UBC Theses and Dissertations
Improved estimates of net community production in the Subarctic Pacific and Canadian Arctic Ocean using ship-based autonomous measurements and computational approaches Izett, Robert William
This PhD thesis focuses on the development of new tools for measuring marine net community production (NCP), an important ecological variable quantifying the metabolic balance between photosynthesis and community-wide respiration. A common approach to estimating NCP exploits the seawater oxygen-to-argon ratio (O₂/Ar) and derived biological O₂ saturation anomaly, ΔO₂/Ar, as a tracer of net biological production. Using ship-based mass spectrometry, ΔO₂/Ar can be measured at high-resolution, enabling surface water NCP quantification from evaluations of the mixed layer O₂ budget. However, resulting NCP estimates may be biased by the vertical mixing flux of low- or high-O₂ water into the ocean’s surface, while the requirement of mass spectrometry to measure ΔO₂/Ar has largely constrained ship-based NCP quantification to ocean regions sampled by research vessels.

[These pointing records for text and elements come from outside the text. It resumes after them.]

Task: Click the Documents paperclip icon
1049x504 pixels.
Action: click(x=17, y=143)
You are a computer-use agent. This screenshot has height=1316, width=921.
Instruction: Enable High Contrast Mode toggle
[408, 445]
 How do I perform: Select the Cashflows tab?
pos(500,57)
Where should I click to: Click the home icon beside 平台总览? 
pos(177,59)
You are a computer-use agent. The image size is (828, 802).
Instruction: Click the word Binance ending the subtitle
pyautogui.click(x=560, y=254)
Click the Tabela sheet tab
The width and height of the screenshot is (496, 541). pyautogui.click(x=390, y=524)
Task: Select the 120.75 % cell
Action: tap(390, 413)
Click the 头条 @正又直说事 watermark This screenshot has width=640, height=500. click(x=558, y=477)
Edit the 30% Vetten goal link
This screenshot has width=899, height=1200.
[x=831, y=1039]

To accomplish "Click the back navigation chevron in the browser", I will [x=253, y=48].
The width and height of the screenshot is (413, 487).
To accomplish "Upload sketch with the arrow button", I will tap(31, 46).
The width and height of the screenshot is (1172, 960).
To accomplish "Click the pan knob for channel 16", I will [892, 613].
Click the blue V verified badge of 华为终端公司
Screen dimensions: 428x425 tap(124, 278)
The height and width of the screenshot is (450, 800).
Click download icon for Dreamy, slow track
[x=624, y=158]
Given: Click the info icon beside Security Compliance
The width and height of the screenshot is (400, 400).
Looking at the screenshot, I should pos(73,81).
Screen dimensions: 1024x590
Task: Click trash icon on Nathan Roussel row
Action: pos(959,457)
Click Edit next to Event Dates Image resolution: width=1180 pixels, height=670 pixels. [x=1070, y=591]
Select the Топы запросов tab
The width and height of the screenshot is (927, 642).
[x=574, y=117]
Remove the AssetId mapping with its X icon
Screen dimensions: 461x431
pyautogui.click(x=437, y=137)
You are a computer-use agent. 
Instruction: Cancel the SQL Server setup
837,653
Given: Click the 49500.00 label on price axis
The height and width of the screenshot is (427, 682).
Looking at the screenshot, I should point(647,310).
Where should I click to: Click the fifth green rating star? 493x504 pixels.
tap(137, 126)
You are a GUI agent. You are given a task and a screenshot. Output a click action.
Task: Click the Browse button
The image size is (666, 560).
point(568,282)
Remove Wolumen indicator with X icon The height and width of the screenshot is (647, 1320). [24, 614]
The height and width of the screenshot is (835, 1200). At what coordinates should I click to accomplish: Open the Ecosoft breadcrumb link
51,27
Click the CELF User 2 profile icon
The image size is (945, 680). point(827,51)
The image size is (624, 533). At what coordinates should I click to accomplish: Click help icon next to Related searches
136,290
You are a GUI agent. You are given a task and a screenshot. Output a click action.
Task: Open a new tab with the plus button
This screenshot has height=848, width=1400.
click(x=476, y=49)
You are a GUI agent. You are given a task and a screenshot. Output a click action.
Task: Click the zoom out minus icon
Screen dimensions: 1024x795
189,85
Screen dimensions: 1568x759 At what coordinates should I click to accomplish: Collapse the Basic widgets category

These challenges have limited our ability to accurately observe NCP variability, particularly in coastal or under-sampled waters. This thesis addresses these limitations by combining high-resolution, underway sampling in the Subarctic Northeast Pacific and Canadian Arctic Ocean with instrumentation development and numerical analyses to yield new tools for NCP quantification from ship-based observations. Using measurements of nitrous oxide within and below the mixed layer and the output from a numerical ocean circulation model, I evaluate two approaches for correcting surface NCP estimates for biases caused by vertical mixing fluxes of O₂ in coastal and offshore waters. Applying these approaches produces new NCP estimates that reveal elevated productivity along the continental margin of the Subarctic Pacific and near regions of strong nutrient input from glaciers and wind-driven mixing in the Arctic. I also develop a new approach for NCP quantification based on surface seawater O₂ and nitrogen (N₂) observations obtained using a custom-built autonomous ship-based measurement system. This approach combines high-resolution O₂/N₂ sampling and computations with a one-dimensional gas model to derive a new NCP tracer, ΔO₂/N₂'. Using numerical simulations and field data, ΔO₂/N₂' is shown to be nearly equivalent to ΔO₂/Ar throughout the study region. The tools developed in this thesis can improve the accuracy and coverage of NCP observations, facilitating improved evaluations of the climate-dependent sensitivity of NCP and its relationship to other ocean ecosystem processes.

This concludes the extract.